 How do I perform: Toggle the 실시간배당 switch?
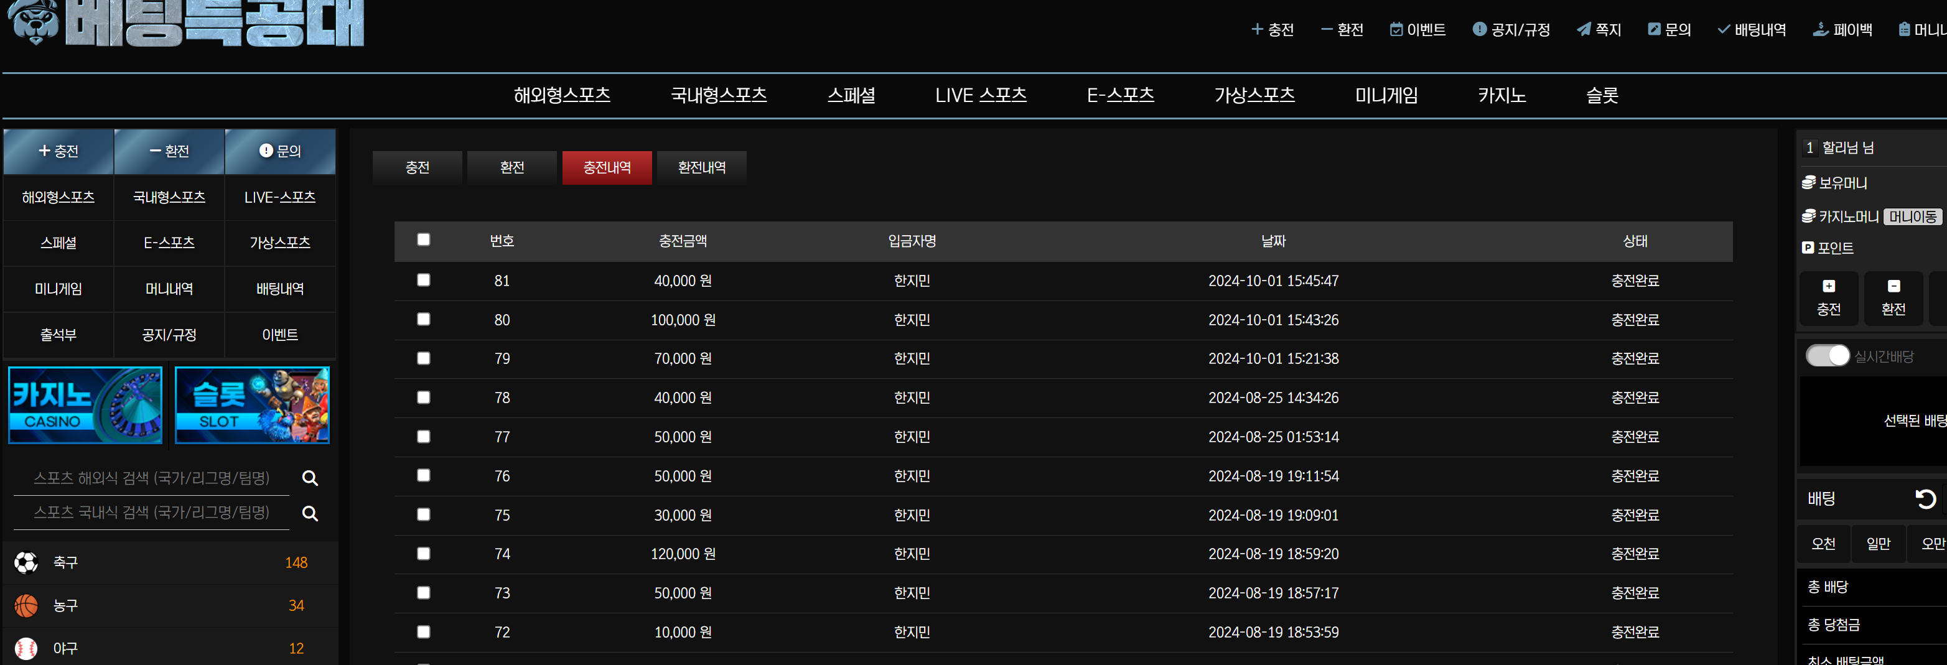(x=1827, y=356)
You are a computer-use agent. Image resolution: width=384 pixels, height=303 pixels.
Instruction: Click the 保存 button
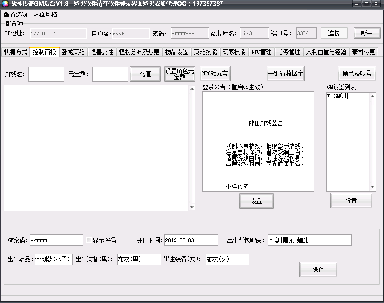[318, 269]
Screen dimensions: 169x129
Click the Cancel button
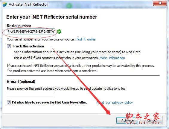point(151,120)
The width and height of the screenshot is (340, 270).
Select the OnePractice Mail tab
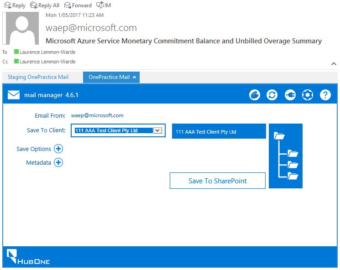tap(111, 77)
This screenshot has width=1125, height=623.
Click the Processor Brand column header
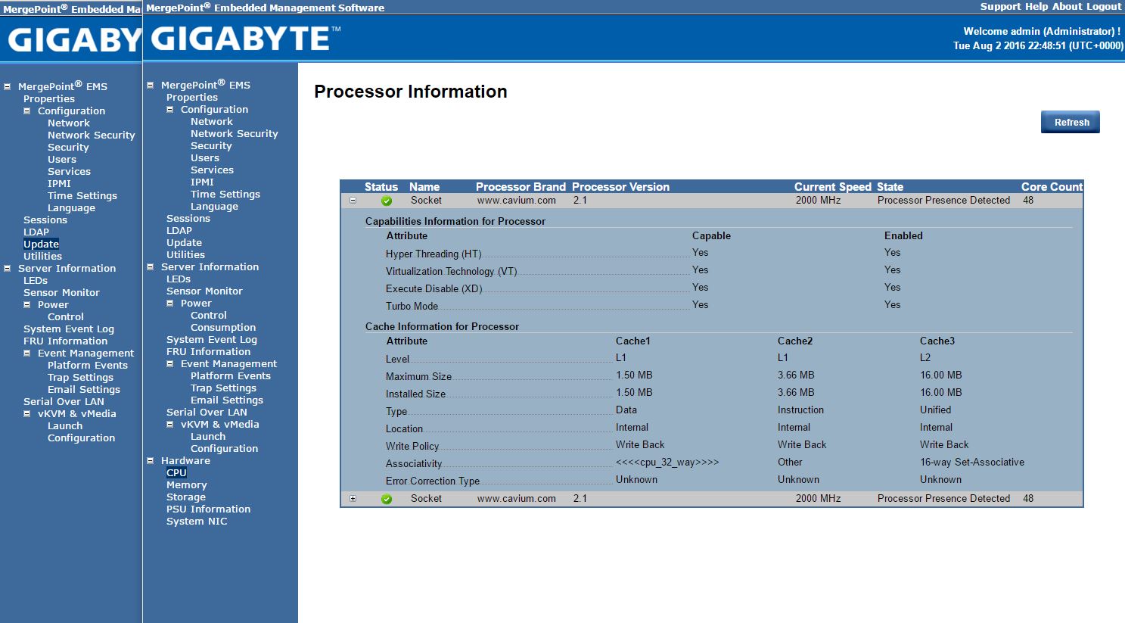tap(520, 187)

---

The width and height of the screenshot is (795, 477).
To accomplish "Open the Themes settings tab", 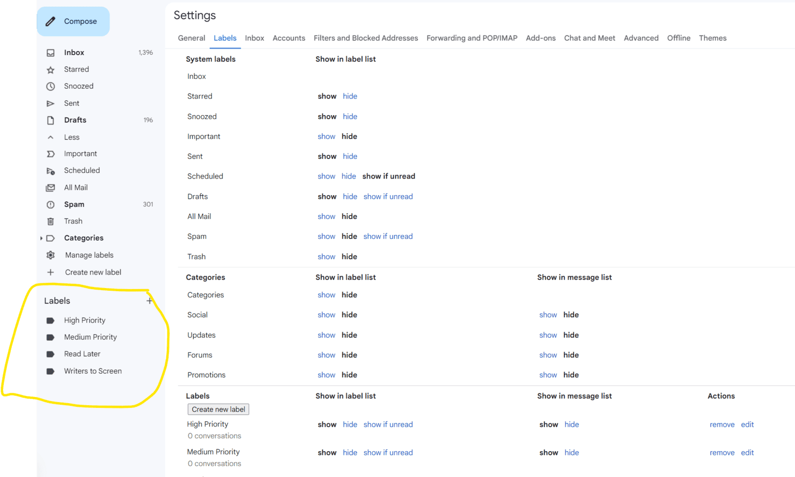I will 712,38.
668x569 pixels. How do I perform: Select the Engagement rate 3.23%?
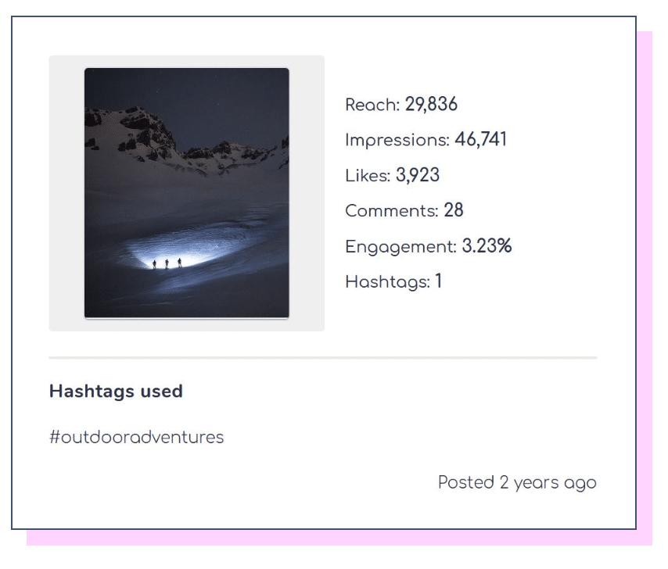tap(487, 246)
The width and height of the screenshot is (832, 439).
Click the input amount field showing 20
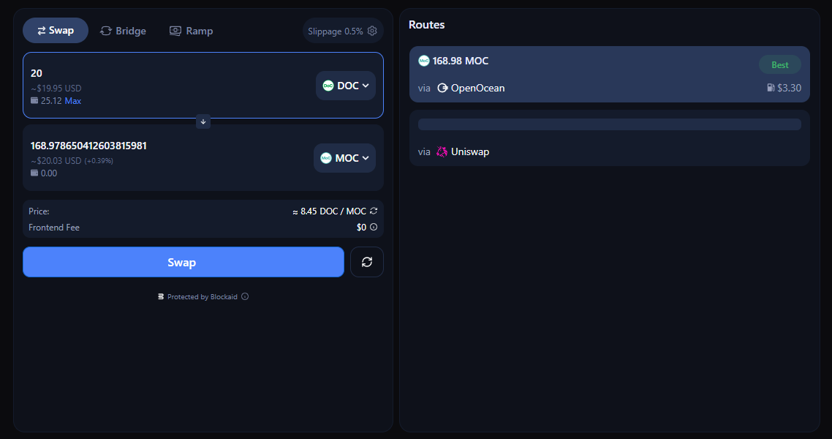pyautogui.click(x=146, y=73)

TASK TO COMPLETE:
Copy out the material from the line containing "668x569 pixels. How" through the line containing "pyautogui.click(x=146, y=73)", both lines included, word for word. Leave the pictures out.

THE REPLY:
668x569 pixels. How do I perform: Select the Engagement rate 3.23%?
tap(487, 246)
The width and height of the screenshot is (832, 439).
Click the input amount field showing 20
pyautogui.click(x=146, y=73)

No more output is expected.